--- Start Text to read ---

[jira] [Updated] (SOLR-4212) Let facet queries hang off of pivots

Hoss Man (JIRA) Thu, 02 Jul 2015 14:12:19 -0700

     [ 
https://issues.apache.org/jira/browse/SOLR-4212?page=com.atlassian.jira.plugin.system.issuetabpanels:all-tabpanel
 ]


Hoss Man updated SOLR-4212:
---------------------------
    Attachment: SOLR-6353-4212.patch

Updated patch wit ha few small changes, details mentioned below.

Comments in no particular order...

----

I reiterate my earlier comment about javadocs -- it's really hard to review a 
patch this size with so many new methods that don't have any javadocs at all.  
Everytime I see a method mentioned in the new code, I look it up to jog my 
memory about what exactly it does and i wind up needing to re-read/skim each 
method over and over to remind myself what it does becaase they don't have any 
javadocs.  (I can't imagine how how any developer will ever be able to make 
sense of any of this code down the road w/o more method level docs)

On the flip side: PivotFacetHelper.mergeQueryCounts _does_ have javadocs, but 
it doesn't look like they match what the method does -- I'm pretty sure either 
the javadocs are wrong, or the method has a bug in it and isn't working as 
documented.

----

bq. I further refactored the code into into three separate classes to divide 
the responsibilities clearly. 

Cool ... This organization makes a lot more sense then previous patches.

----

bq. Fixed. I am not sure why that happened but once I refactored the code to do 
all the parsing and calculation in prepare, I could not reproduce the issue.

Well, the best way to be sure it's fixed is to add a test showing that it works.

I've updated your patch to add a request like this to 
DistributedFacetPivotLargeTest.

In order to get it to work, I had to also modify the 
{{Map<String,RangeFacetRequest>}} created by FacetComponent.prepare to be a 
LinkedHashMap (see more comments on this below) because otherwise it was a huge 
pain in the ass to try and write code to do anything with teh response in a 
clean way.

----

bq. Though I do not agree about the user counting on the same order because 
this is not a list but a complex object in all our responses. But I digress.

I don't really understand the basis for your comment.

--- End Text to read ---
--- Start Given information ---

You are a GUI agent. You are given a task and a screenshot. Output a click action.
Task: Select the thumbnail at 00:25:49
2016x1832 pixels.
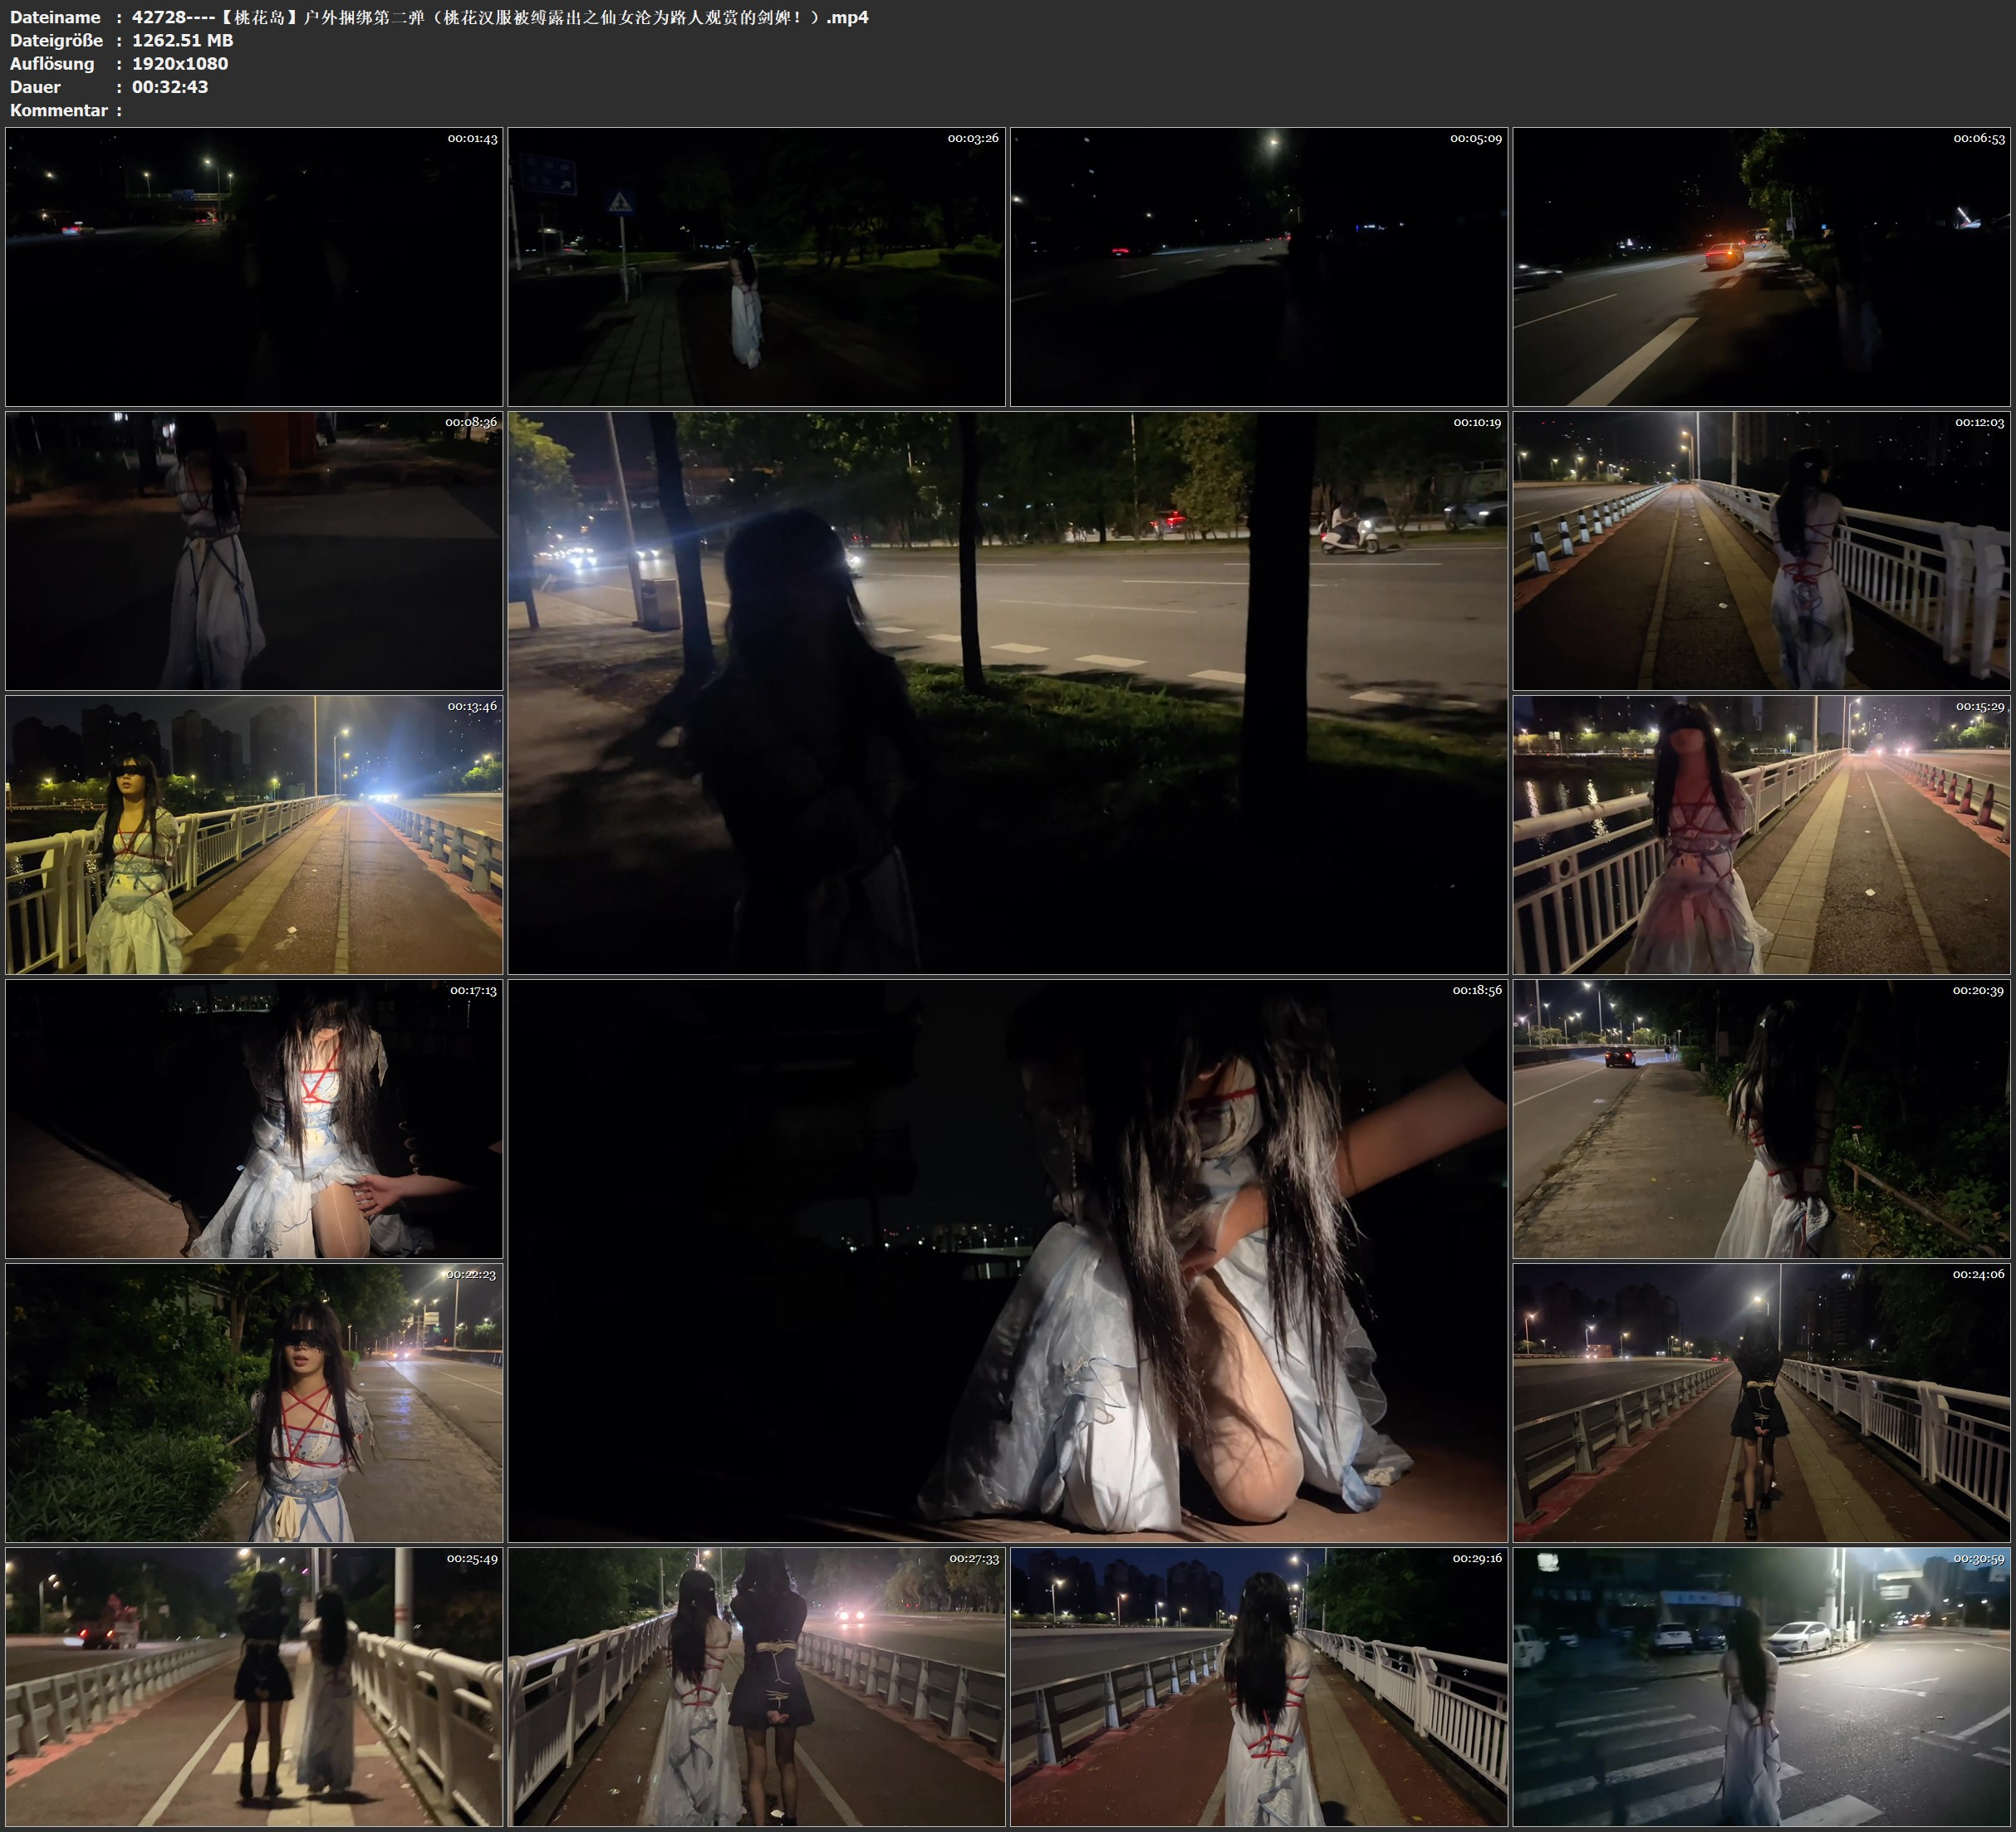(x=254, y=1687)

--- End Given information ---

* **Set tasks**
[1] Echo the SOLR-4212 update from "On the flip" to "the responsibilities clearly.".
[2] In the SOLR-4212 update, give the first five words of every passage that begins with "bq.".

* **Answers below**
[1]
On the flip side: PivotFacetHelper.mergeQueryCounts _does_ have javadocs, but 
it doesn't look like they match what the method does -- I'm pretty sure either 
the javadocs are wrong, or the method has a bug in it and isn't working as 
documented.

----

bq. I further refactored the code into into three separate classes to divide 
the responsibilities clearly.

[2]
- I further refactored the code
- Fixed. I am not sure
- Though I do not agree